Well obviously, when we are trying to characterize networks in terms of basic
properties that they have knowing whether the most nodes have very similar degrees
or very different degrees can give us a lot of information.
So for instance you know, whether everybody has one or two links or some of
the nodes have eight and others have one, that's going to give us a very different
kind of network. And that different kind of network's
going to have different properties in terms of its difusion properties, its
path links and other kinds of things. So, you know, what we looked at in terms
of the GMP graph had, most nodes had order of magnitude, similar degrees to
each other. let's look at this in, in a little bit
more detail. So when we look at say these Erdos-Renyi
GNP random graphs. well the, the chance that a given node
has exactly d links, is just follows what's known as a binomial distribution.
Right? So the chance that I have exactly d links
present and d the rest of them not present, well I have chance p of a given
link being present raised to the dth power, then 1 minus p raised to the n
minus 1 minus d power. And how many different ways could I have
actually picked the, the other d nodes that I'm connected to?
well there's n minus 1 factorial over d factorial times n minus 1 minus d
factorial. So basically this is what's known as n
minus 1 choose d. that's the combinatorics of how many
different ways I could have exactly d neighbors out of a population of n minus
1 possible other neighbors. Okay, so that, that's a binomial
distribution. And these networks are also known
sometimes as Bernoulli because you know, you're flipping coins, binomial or, or
Poisson random graphs. Why Poisson?
Well, if you want to approximate this if you want to approximate this formula for
large n and relatively small p. the, when you look at 1 minus p raised to
the n minus 1 minus d power, this looks roughly like e to the minus n minus 1, p.
And this combinatoric choose the expression looks roughly like n minus 1
to the d over d facotiral. So when you, when you bring these two
factors together it's roughly n minus 1 to the d that you're left with, and this
is well approximated by e to the minus, n minus 1 to the p.

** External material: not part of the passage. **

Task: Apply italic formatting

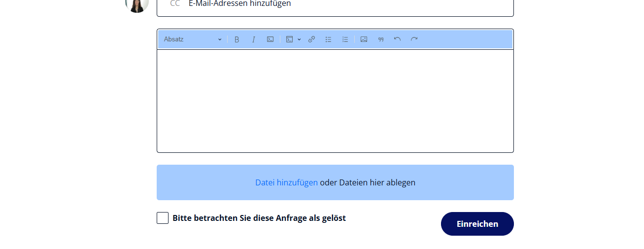Action: tap(254, 39)
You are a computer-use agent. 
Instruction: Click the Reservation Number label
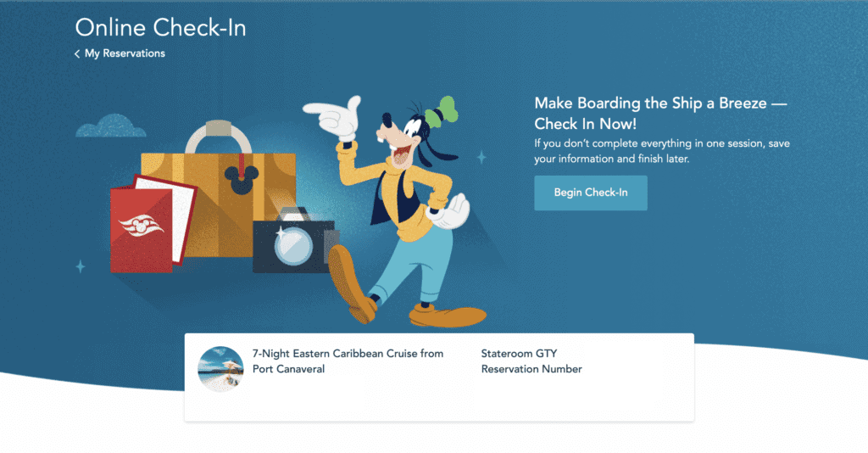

So, you know, the binomial approximation here, by a Poisson distribution means
that we can represent approximately the probability that a given node has exactly
d neighbors by, this formula here which is known as a Poisson distribution.
Okay, so lets have a look at some of these random networks, lets, this is
actually a random network I drew on 50 nodes with a probability 0.02 of having
any given pair of nodes connected. And this is one realization that was
drawn in what's known as UCINET, you can find that on the web if you want a
network package. It's one of several that we'll talk about
on the course. so I drew this using UCINET.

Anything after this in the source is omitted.